Tidak mungkin ada asap kalau tidak ada api. Dan sepertinya beliau harus menyelidiki itu. Karena perubahan putranya amat sangat drastis. Dari baik menjadi jahat. Penampilannya saja sekarang tidak serapi dulu. Rambut sengaja dibikin gondrong, memakai celana levis yang sobek-sobek, rawis-rawis. Bahkan ganti baju bisa sampai seminggu sekali. Terbayang betapa jorok dan tidak teraturnya hidup Karan sekarang.
“Tadinya kalau memang kamu mau niat nikah lagi, Ibu punya kenalan…”
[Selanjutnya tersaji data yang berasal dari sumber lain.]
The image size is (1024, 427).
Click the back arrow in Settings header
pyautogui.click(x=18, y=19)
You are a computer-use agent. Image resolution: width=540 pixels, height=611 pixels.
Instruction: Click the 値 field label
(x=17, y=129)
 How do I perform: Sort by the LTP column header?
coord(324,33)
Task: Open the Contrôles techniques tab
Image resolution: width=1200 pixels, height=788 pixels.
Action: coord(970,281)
“Stop. Aku paling tidak suka yang namanya perjodohan. Lagipula, aku belum ada niat untuk nikah lagi saat ini, Bu. Bukannya apa-apa. Aku takut istri yang akan aku nikahi nanti penyakitan lagi seperti si Vaela itu. Aku tidak mau jatuh ke lubang yang sama. Ibu mau ya kalau anaknya menderita dan bangkrut lagi?”
“Fatir… bilang sama Ibu? Kenapa sih kamu jadi berubah seperti ini? Dulu ketika ibu sama bapak ngangkat kamu menjadi anak... kamu baik, sopan, tidak pernah marah-marah seperti ini. Tapi sekarang…”
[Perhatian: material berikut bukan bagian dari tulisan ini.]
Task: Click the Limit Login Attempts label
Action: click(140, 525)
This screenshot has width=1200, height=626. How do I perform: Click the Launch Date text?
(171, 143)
“Oh… jadi sekarang ibu sama Ayah menyesal karena sudah ngangkat aku sebagai anak kalian? Gitu?” Karan berdiri dari tempat duduk dan menghentikan aktivitas sarapannya.
“Bukan begitu maksudnya Nak. Ibu…”
“Alaaahhh… alasan aja. Ya udah, kalau memang ibu menyesal, aku pergi saja dari rumah ini. Selesai kan?”
“Jangan, Nak. Ibu sama bapak sudah tua. Jangan tinggalkan kami. Maaf, kalau ucapan ibu ada yang menyinggung perasaan kamu.”
“Udah ah. Nafsu makanku jadi hilang gara-gara Ibu. Aku mau pergi!”
“Pulangnya jangan malam-malam, Nak.”
Karan tidak mempedulikan suara ibunya. Setelah menyambar jaket yang ada di dekatnya, dia langsung melangkah pergi. | Cerpen Kehidupan Karan Yang Ganteng Namun Sekarang Jahat Part 3
Ibu Garneta menatap dengan perasaan sedih.
“Ya Allah… lindungilah anakku. Berikan dia hidayahmu. Aamiin.”